The moneychangers over at the World Bank have been actively funding communist China’s military and human rights abuses, a new federal review of contracts has shown.
The U.S Government Accountability Office (GAO) published a report showing that the World Bank funneled $25 million in 2021 to various Chinese companies that are on the U.S. Treasury Department’s Office of Foreign Assets Control sanctions lists, meaning nobody is supposed to be doing business with them.
Xinjiang Production and Construction Corps., for instance, received $7.1 million from the World Bank in 2021 for being a “state-run paramilitary corporate conglomerate” that is “involved in a pervasive program of egregious rights violations that [affect] the most marginalized people in the Uyghur Region,” explains another report by the Helena Kennedy Centre at the United Kingdom’s Sheffield Hallam University.
The GAO report says that these and other findings could “raise national security or foreign policy concerns for the U.S.,” as well as raise new questions about the role of the U.S. as the top financial contributor to the World Bank, which appears to be very closely aligned with communist China.
Should the United States contribute anything at all to the World Bank?
In its defense, the World Bank told the Washington Free Beacon that it “upholds a principle of universal / open eligibility, which guarantees that bidders from all our 189 member countries are eligible to bid for Bank-financed contracts.”
“The only exceptions are entities that are subject to sanctions imposed by the United Nations’ Security Council,” a spokesman added.
Other Chinese-linked companies that received cash from the World Bank in 2021 include the China Communications Construction Company, which received a $6.8 million contract from a World Bank borrower.
The China Communications Construction Company, according to former secretary of state Mike Pompeo, is one of the “leading contractors used by Beijing in its global ‘One Belt One Road’ strategy, engaged in corruption, predatory financing, environmental destruction, and other abuses across the world.”
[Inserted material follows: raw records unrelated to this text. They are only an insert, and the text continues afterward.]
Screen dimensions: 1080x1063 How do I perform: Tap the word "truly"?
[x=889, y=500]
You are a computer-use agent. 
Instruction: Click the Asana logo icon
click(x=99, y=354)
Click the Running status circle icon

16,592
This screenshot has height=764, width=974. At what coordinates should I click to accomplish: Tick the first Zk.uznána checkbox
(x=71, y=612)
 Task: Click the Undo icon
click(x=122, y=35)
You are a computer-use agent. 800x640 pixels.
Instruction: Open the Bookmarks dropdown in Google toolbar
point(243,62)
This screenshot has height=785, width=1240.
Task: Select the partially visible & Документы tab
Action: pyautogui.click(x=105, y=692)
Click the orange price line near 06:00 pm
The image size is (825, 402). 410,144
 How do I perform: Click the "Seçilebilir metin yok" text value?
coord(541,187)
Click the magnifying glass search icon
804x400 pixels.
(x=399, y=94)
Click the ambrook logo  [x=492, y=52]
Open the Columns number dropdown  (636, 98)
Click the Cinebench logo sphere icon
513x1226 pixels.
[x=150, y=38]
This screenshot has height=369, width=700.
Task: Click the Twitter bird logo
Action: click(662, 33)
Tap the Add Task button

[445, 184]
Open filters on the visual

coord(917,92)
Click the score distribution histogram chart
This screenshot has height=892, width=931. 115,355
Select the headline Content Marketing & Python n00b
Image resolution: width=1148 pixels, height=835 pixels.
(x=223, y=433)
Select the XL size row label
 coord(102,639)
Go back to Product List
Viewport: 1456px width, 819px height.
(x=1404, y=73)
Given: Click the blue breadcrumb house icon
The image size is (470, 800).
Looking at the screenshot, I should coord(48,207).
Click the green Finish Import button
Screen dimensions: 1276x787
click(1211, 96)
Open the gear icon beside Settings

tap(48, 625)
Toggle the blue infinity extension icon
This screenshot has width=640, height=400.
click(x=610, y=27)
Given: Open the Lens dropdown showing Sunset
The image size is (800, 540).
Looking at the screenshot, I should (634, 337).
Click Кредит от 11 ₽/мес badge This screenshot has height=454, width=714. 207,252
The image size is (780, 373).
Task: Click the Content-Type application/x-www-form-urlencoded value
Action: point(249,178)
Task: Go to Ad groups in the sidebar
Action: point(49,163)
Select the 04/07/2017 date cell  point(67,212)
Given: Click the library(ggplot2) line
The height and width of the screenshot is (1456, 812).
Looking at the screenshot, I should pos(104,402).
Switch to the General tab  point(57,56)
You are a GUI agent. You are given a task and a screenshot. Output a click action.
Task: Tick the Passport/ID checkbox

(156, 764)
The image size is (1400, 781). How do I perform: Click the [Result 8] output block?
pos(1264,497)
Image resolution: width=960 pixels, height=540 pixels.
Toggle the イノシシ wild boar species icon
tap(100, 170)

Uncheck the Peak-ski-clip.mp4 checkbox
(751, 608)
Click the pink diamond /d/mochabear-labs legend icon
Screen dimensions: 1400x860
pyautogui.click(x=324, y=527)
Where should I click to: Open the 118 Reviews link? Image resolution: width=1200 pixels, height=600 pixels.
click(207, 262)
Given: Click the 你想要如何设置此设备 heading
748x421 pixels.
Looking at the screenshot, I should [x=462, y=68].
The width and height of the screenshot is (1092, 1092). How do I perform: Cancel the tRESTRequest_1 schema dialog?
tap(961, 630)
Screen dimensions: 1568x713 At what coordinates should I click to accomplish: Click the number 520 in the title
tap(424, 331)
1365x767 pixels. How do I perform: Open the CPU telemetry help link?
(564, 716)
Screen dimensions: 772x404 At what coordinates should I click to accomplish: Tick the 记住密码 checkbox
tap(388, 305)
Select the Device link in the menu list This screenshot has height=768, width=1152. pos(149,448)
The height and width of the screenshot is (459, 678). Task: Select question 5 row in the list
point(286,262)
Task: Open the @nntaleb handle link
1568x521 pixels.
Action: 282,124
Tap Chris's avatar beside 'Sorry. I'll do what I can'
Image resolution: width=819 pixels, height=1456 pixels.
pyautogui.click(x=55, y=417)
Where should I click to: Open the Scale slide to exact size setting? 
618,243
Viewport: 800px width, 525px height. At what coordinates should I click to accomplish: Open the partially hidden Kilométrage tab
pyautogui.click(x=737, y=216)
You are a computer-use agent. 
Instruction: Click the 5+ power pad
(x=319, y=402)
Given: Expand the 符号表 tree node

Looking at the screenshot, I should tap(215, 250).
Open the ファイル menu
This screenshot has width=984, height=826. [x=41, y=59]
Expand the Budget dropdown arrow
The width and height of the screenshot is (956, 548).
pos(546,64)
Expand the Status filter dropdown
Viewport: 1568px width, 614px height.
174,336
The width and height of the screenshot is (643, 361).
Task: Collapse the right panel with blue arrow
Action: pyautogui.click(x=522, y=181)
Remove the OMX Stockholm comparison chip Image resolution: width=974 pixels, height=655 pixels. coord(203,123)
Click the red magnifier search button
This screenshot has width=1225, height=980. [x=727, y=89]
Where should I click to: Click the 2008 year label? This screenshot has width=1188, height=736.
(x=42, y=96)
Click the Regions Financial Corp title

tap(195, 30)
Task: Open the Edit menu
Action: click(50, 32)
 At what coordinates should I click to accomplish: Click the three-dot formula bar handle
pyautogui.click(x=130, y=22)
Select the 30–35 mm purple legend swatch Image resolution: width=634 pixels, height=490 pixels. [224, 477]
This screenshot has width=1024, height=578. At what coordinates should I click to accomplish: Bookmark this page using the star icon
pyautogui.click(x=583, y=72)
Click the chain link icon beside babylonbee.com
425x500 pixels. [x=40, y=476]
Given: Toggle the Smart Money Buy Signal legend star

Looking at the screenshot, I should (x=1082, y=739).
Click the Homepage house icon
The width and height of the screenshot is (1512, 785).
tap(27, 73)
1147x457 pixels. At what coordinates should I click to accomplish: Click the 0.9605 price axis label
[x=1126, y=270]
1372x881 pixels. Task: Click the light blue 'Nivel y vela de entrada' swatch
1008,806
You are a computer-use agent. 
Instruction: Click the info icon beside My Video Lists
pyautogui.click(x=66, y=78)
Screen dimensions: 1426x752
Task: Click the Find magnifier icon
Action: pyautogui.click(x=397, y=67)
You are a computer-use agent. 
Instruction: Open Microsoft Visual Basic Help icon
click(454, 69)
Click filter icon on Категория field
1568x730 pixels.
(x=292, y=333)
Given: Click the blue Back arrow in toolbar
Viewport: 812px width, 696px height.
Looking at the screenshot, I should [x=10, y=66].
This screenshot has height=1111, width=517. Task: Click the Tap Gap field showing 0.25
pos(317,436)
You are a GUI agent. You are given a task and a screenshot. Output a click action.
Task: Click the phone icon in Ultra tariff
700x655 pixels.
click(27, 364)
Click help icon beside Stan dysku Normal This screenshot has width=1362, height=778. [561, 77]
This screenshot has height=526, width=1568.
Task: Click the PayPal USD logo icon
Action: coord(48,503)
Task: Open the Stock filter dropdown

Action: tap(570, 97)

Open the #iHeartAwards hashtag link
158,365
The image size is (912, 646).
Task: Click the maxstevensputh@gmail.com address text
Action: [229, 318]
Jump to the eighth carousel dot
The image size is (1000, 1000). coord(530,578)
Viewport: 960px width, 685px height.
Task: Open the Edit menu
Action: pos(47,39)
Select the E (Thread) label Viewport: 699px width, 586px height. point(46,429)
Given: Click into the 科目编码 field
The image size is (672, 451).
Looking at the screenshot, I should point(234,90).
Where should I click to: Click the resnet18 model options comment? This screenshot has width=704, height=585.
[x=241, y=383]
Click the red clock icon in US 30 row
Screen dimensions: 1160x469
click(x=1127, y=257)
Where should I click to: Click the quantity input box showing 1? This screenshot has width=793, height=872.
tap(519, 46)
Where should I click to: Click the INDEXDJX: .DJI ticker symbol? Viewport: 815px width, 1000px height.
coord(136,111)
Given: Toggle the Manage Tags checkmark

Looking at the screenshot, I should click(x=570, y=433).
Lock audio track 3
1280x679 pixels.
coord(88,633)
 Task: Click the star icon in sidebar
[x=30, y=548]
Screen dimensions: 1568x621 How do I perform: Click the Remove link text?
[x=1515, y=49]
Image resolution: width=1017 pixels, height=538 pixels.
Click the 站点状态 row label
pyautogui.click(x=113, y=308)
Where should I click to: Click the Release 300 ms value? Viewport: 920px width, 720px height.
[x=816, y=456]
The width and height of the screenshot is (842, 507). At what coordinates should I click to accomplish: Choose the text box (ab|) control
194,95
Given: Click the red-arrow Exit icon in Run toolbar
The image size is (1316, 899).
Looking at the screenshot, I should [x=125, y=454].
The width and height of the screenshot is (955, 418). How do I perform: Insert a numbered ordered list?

Other Chinese-linked recipients of cash from the World Bank in 2021 include the China National Chemical Corp., Ltd., and China Mobile Communications Group Co., Ltd., both of which were sanctioned for their connections to the Chinese military.
There is also the China National Electronics Import & Export Corporation, which was sanctioned for attempting to undermine the “democratic” process in Venezuela.
A subsidiary of Huawei, another blacklisted Chinese company that is accused of engaging in corporate espionage and violating U.S. sanctions on Iran, also received $9 million in contracts from the World Bank the year prior in 2020.
The World Bank insists that it screens its contractors against the U.S. sanctions lists, but only for “practical concerns” related to transfers of money. The bank added that it does not “permit use of [U.S. sanctions] or other national lists to determine eligibility” for contract awards.
Borrowers are also allowed to find alternative payment routes, the World Bank indicated, in order to work with sanctioned contractors.
Because the World Bank does not include ownership names, addresses, or other identifying information in its public data, the GAO says it was unable to definitively identify all recipients of World Bank cash, despite making every effort to do so.
“While the World Bank was created to support developing countries, companies in China – the world’s second-largest economy – are the biggest beneficiaries of its contracts,” reports explain.
“Businesses in China received 29.2 percent of all contract funding from the World Bank between 2013 and 2022, compared with 2.4 percent for U.S. companies and 4.4 percent for French companies, the GAO analysis found.”